Kemble Water Holdings has external debts of £1.35 billion maturing between April 2024 and 2028, with £190 million due next month.

Of these loans, Cochran stressed that the regulated water company is entirely ringfenced, so owes no residual obligations to the parent.

“They are distinct entities, so if anything were to happen to Kemble, it has no implications for the ongoing operations of Thames Water. Whatever happens to Kemble, Thames Water keeps operating,” Weston added.

In the scenario that Kemble became insolvent, the creditors do own shares of Thames Water, Cochran said.

The regulated business “will continue to finance itself as it has done in the past to be able to provide services and we would clearly go and seek the equity that Thames need to invest in the next five-year regulatory cycle,” the CFO explained.

Weston denied that shareholders were engaging in brinkmanship with the regulator, an accusation that environmental audit committee member Barry Gardiner had levelled at both Thames and Ofwat in a parliamentary hearing in December.

The future of the company now hinges on the PR24 draft determination Ofwat hands it in June, and how acceptable that is to existing or new investors.

“Once we get to a draft determination, and ultimately the final determination, that crystallises the business case that underpins our investments into infrastructure between 2025-30 that we can test in the market,” Weston said.

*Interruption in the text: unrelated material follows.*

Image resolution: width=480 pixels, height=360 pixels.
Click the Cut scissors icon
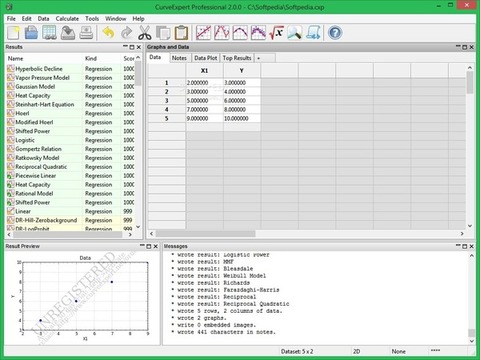click(145, 33)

“Our current shareholders will have the opportunity to look at it again and decide whether they want to invest or indeed we can go to the market and see what other providers of equity are out there.”

He added that as part of the price control process, should the shareholders conclude the final determination is not investable then the company has the right to opt for a referral to the Competition and Markets Authority (CMA).

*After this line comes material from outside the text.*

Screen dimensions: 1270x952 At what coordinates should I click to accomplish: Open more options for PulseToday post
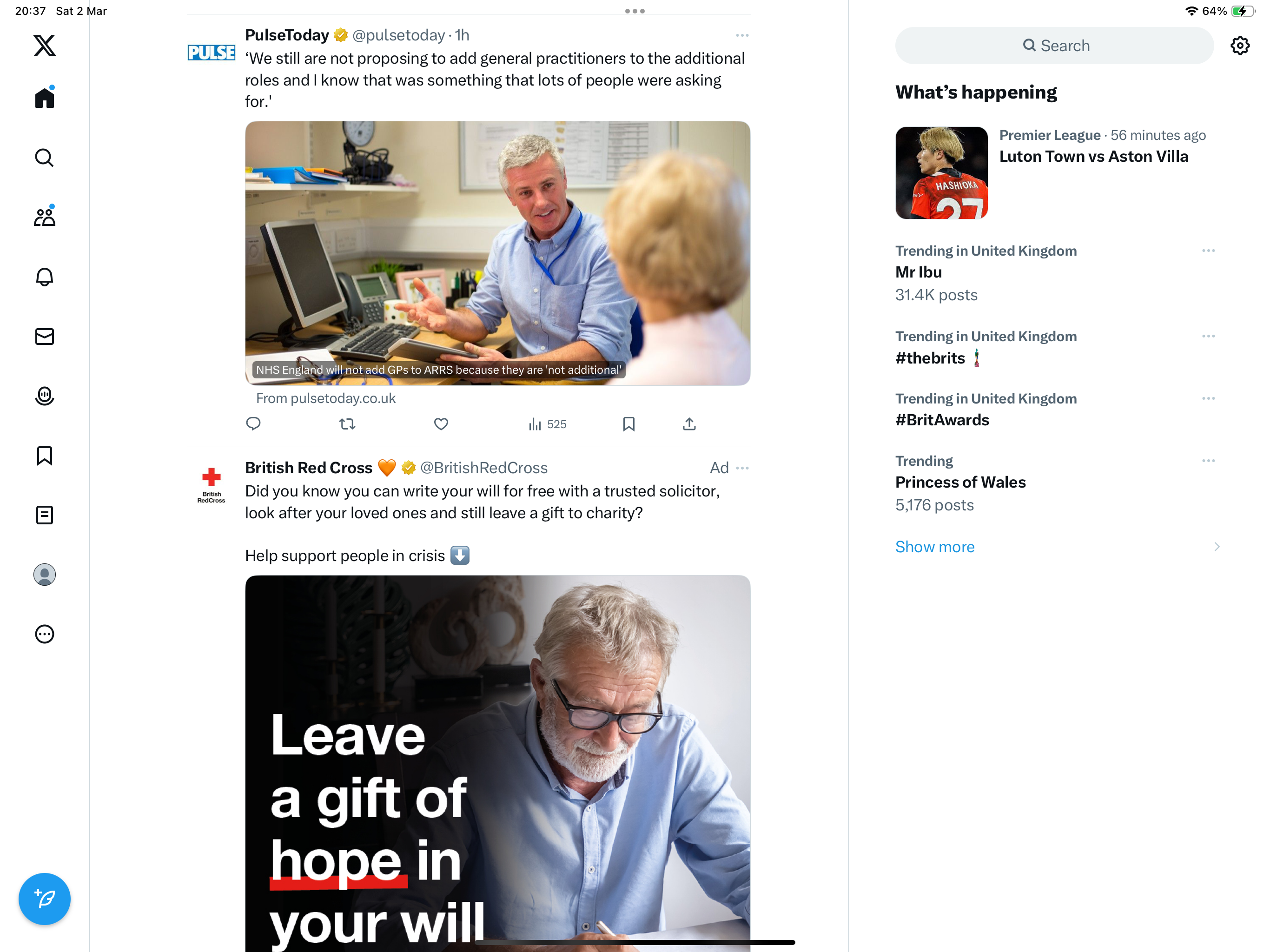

“It is faith in that process working that we have to hang our hat on, otherwise it gets extremely difficult to balance the various stakeholders,” he concluded.

Shareholders had committed to a three-year turnaround plan created by the company last year, which succeeded the eight-year plan former chief executive Sarah Bentley had designed.

Thames’ draft business plan, submitted in October, set out the case for £18.7 billion of spending over AMP8, with customer bills set to rise 40% as a result. At the time the company called it an “ambitious but credible plan”.